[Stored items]
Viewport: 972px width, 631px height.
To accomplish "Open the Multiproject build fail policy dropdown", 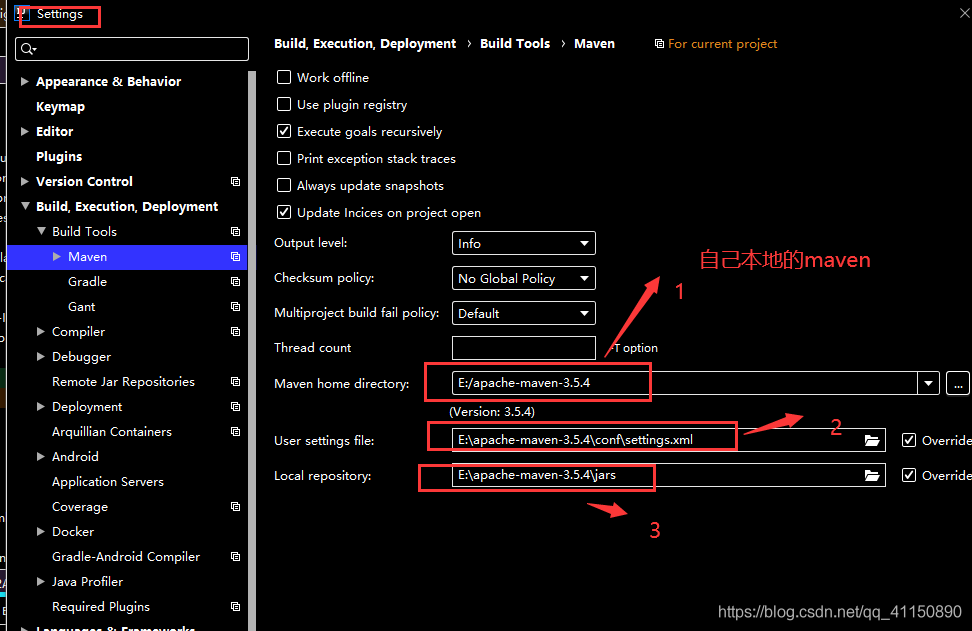I will pyautogui.click(x=523, y=313).
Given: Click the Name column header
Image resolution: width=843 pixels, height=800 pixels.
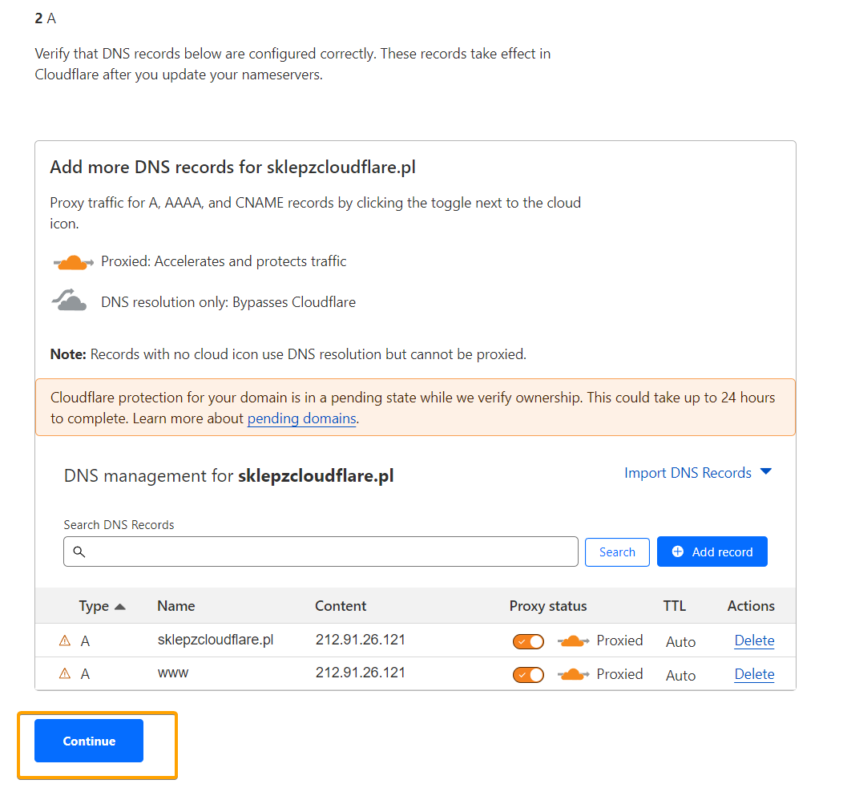Looking at the screenshot, I should [176, 606].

EXERCISE OBJECTIVE:
Copy out exactly the lines between the line containing "Image resolution: width=843" and the end of the entries, including both, and leave the pictures behind.

OUTPUT FOR THIS TASK:
Image resolution: width=843 pixels, height=800 pixels.
Looking at the screenshot, I should [176, 606].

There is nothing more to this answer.